So let’s just out with it as quick and painlessly as possible so all of you die hard, ‘Nolan can do no wrong’ folks can skulk off to mutter amongst yourselves. I didn’t like it. I didn’t hate it. I more failed to like it than approached liking it. So there it is. In a nutshell. If you disagree vehemently and think that i’m insane or some pot smoking, know nothing turd, fine. I can live with that. Lord knows i’ve lived with worse.

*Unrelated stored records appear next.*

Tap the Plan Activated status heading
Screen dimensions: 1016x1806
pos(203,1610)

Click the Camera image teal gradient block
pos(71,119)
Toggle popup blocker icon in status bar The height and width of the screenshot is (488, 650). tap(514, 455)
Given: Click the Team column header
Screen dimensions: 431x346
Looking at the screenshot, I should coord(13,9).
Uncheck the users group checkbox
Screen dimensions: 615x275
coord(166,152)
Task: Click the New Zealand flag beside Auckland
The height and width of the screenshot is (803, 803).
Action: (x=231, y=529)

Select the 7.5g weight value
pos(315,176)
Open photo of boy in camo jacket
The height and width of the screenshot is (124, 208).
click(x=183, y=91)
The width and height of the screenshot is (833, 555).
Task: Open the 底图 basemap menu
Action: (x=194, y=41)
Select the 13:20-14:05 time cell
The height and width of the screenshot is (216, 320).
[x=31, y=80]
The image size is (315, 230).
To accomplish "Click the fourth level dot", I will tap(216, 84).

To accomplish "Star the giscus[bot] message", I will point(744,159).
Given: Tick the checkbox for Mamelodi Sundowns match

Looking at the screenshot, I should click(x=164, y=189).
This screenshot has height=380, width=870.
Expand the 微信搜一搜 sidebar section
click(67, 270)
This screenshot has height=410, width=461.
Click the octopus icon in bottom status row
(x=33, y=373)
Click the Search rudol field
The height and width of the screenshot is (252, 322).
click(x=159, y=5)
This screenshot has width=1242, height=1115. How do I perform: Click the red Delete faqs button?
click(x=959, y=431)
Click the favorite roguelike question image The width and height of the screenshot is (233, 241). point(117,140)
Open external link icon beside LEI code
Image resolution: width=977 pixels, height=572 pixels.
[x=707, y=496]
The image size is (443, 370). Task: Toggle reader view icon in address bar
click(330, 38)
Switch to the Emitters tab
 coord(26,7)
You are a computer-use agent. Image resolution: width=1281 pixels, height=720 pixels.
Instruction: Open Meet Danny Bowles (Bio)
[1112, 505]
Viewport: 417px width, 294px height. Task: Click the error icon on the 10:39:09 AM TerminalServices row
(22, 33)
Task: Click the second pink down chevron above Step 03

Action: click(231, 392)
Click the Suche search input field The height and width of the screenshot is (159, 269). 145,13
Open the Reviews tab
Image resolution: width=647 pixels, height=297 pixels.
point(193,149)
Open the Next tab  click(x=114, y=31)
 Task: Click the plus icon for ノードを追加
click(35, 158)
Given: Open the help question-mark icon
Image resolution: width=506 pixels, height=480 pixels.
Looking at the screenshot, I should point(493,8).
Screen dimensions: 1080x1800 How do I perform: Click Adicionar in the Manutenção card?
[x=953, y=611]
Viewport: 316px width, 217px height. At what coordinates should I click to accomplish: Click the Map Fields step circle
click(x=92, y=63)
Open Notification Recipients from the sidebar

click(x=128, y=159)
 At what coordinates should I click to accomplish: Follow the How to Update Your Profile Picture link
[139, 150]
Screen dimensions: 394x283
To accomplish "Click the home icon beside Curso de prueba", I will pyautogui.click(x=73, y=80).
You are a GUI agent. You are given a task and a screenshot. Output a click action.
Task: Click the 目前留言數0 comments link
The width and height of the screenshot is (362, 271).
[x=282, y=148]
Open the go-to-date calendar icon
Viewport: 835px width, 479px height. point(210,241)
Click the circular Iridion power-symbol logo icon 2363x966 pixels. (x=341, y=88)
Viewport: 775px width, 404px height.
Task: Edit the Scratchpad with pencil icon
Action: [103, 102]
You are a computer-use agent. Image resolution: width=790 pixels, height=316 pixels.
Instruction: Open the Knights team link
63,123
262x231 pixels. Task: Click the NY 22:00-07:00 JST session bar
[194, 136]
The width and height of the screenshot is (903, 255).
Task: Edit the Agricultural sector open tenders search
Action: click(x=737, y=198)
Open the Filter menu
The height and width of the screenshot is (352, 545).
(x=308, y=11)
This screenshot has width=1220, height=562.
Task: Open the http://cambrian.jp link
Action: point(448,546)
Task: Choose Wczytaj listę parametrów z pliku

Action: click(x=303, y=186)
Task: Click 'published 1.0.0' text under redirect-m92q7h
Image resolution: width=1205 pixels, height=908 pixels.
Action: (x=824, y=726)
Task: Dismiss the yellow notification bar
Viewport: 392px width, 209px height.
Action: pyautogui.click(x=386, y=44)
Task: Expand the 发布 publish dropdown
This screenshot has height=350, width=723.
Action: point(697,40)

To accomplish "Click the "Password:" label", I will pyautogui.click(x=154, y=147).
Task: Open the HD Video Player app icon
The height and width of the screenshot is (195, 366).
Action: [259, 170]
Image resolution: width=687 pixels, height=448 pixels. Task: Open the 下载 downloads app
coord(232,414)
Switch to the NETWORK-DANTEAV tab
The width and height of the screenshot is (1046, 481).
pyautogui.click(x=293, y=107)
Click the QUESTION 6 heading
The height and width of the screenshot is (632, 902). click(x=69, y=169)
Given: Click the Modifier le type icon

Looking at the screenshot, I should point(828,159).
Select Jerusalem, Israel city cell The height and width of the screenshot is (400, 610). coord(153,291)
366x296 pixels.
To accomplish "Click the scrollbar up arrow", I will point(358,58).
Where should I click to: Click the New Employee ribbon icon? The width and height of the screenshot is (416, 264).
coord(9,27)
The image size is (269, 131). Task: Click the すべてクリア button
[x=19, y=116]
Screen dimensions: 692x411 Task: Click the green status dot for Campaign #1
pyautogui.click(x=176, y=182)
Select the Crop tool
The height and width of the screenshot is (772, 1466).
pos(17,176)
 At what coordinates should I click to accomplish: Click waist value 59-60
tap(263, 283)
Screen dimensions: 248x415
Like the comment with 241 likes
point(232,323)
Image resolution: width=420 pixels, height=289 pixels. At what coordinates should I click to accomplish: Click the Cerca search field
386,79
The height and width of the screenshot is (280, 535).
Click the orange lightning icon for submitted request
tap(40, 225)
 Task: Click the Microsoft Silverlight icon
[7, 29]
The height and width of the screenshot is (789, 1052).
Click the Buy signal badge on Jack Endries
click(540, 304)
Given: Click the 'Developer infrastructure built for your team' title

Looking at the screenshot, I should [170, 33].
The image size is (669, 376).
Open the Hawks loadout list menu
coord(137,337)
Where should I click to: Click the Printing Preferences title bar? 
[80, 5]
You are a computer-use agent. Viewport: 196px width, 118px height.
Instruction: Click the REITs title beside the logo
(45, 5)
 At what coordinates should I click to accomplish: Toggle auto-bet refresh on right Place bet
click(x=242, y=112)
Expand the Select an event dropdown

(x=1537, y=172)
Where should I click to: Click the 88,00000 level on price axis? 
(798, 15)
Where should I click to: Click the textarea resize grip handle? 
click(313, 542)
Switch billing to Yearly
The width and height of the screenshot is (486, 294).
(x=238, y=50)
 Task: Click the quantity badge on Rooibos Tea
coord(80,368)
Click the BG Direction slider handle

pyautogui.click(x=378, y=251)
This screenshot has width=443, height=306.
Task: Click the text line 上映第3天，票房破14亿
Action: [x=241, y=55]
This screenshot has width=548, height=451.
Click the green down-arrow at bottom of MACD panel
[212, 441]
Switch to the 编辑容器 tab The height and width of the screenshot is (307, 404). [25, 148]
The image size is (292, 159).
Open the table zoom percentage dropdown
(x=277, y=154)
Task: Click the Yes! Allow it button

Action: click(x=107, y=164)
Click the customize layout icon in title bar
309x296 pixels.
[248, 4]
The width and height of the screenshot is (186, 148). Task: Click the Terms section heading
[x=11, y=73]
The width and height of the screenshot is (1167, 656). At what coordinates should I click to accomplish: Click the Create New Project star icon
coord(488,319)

I guess i want to know what happened? But then i shouldn’t scratch my head too hard. I really like Nolan’s work. I mean really. In terms of directors out there he’s got to be my 7th or eighth favorite of the ones that i can actually name. Okay. I’m lying. He’s more like 16th or something. I like his films but i always feel like he could take them a little further than they end up going. I know, i know. He directed Inception and it was AWESOME!!!! Notice the use of capital letters and multiple exclamation marks. That would be me, being facetious. I didn’t love Inception either and felt that that could go a little further than it ended up going. But that’s exactly what i mean. Inception is mind blowingly amazing. So here’s one of those moments where i think i can say both. It’s amazing. And it’s disappointing because i feel like – as amazing as it was – it could have been even more amazing and i felt like Nolan had some gas left over in that tank but never bothered to push it.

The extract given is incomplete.